Metin =
T.V kanallarında astronomik ücretler alarak programlar yapanların , arka fonda kaval sesi ile insanları resmen koyun yerine koyarak  yaptığı programların yüksek bir izleyici kitlesine sahip oldukları , bu izleyicilerin sordukları incir çekirdeğini doldurmayan abuk sabuk sorulara cevap vermek için uğraşan kişiler bu memleketin dini manzarasını oluşturmaktadır.

Muhammed (a.s) ve onun ashabının yaşadıkları sıkıntıları anlatarak paraları cebe indiren bu insanlar , onun sadece kılı tüyü gibi şeyleri kutsayan bir peygamber inancına sahip oldukları için , anlattıkları da kıldan tüyden meseleleri aşmamaktadır.

Gösterilen Veriler =
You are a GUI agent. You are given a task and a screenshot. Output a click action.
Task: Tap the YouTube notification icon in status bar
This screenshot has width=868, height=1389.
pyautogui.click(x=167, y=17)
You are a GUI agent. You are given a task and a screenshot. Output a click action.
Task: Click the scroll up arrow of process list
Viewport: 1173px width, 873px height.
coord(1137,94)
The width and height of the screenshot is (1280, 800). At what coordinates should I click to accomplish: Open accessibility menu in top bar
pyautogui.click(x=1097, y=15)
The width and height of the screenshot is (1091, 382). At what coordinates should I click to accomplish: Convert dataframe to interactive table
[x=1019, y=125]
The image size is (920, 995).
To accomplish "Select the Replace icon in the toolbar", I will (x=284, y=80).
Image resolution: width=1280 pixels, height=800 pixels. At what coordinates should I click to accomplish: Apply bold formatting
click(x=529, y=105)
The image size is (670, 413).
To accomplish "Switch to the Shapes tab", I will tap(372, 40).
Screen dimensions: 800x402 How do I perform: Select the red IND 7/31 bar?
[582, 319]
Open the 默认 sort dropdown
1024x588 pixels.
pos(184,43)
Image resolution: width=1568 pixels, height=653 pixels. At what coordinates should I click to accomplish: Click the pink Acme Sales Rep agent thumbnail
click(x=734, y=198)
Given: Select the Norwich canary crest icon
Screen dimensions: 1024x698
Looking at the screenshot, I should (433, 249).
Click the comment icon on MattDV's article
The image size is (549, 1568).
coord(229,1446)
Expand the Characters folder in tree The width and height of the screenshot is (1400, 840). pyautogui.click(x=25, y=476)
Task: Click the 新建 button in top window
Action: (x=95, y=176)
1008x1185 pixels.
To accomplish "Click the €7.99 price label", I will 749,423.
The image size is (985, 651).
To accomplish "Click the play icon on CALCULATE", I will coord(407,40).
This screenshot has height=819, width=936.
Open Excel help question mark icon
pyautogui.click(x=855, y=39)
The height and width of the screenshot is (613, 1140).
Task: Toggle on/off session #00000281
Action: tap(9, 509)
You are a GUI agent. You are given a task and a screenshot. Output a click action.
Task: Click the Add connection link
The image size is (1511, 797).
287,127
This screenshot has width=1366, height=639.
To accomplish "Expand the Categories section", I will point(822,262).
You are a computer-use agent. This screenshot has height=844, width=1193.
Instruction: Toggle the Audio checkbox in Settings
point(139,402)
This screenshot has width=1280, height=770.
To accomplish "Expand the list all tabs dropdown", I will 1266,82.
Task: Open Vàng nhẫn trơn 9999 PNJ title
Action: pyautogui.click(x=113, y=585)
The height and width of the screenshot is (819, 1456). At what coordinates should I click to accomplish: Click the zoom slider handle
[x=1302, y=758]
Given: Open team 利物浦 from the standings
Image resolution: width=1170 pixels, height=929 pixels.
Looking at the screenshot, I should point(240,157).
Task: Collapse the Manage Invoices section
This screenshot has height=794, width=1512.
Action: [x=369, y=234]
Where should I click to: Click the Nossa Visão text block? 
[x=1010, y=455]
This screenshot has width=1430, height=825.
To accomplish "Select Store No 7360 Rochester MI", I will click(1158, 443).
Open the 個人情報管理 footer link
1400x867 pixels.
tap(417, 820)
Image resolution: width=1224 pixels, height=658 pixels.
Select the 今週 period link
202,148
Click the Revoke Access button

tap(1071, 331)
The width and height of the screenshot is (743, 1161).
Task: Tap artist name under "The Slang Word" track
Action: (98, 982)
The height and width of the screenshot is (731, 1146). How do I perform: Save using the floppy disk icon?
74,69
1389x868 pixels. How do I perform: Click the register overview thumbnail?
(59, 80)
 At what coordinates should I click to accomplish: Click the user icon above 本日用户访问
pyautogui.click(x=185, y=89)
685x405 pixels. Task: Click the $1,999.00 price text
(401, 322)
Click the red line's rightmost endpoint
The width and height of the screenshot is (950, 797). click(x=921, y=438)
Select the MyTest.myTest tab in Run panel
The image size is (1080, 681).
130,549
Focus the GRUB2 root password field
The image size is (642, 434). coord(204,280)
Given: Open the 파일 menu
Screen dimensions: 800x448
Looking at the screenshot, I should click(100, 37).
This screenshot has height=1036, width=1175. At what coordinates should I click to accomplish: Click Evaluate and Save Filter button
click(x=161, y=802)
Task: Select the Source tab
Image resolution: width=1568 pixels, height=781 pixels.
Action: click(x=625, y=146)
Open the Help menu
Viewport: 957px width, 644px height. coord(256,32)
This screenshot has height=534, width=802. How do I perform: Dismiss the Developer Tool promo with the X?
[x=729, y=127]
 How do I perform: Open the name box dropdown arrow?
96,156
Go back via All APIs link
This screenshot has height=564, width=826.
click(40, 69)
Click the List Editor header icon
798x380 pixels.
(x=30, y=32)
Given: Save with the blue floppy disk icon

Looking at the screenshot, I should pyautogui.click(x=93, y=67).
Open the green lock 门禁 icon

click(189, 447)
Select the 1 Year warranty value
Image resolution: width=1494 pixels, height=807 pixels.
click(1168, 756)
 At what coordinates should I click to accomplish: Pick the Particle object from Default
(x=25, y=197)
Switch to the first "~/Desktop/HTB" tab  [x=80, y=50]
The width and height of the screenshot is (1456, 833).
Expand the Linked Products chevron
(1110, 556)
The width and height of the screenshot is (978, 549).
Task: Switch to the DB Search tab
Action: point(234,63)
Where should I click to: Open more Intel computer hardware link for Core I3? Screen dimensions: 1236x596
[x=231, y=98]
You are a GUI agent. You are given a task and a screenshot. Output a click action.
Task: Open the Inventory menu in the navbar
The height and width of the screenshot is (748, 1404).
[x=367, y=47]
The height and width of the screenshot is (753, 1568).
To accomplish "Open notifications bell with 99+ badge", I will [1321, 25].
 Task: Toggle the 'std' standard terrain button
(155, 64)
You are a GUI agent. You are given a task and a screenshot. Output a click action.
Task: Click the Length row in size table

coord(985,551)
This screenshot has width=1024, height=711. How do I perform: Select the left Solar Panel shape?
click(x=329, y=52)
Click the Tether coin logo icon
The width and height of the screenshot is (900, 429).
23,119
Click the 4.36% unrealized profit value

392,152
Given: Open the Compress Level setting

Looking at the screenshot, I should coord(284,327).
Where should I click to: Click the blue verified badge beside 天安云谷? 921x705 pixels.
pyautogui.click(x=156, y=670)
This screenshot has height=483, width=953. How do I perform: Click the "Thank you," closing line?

Verilen Alıştırma 1 = Dini televizyon programları hakkındaki metne göre bu programlar arka fonda hangi sesle yapılmaktadır?
Verilen Alıştırma 2 = Dini televizyon programlarını eleştiren metni, son cümlesinden sonra birkaç cümleyle sürdürün.
Kayıtlar, metinle bağlantısı olmayan ayrı bir malzemedir.

Doğru Cevap 1 = Kaval sesiyle.

Doğru Cevap 2 =
"Cinci hoca" lakaplı kişiler , bu bezirganların önemli bir kesimini oluşturmaktadır. Bu kimselere gidenler , hangi sıkıntıları olursa olsun onlardan aldıkları cevap , "Sende cin var onu çıkarırsak iyi olacaksın" şeklindedir. İçlerinde olan cini çıkarmak için !! yüklü meblağlar ödeyenlerin bir çoğu, soyulduğunun bile farkında olmadan , sadece cinci hocaya gitmenin verdiği bir rahatlıkla iyileşmesini , cinci hocaların marifeti sanarak ,başkalarını onlara gitmesi yönünde teşvik dahi etmektedir.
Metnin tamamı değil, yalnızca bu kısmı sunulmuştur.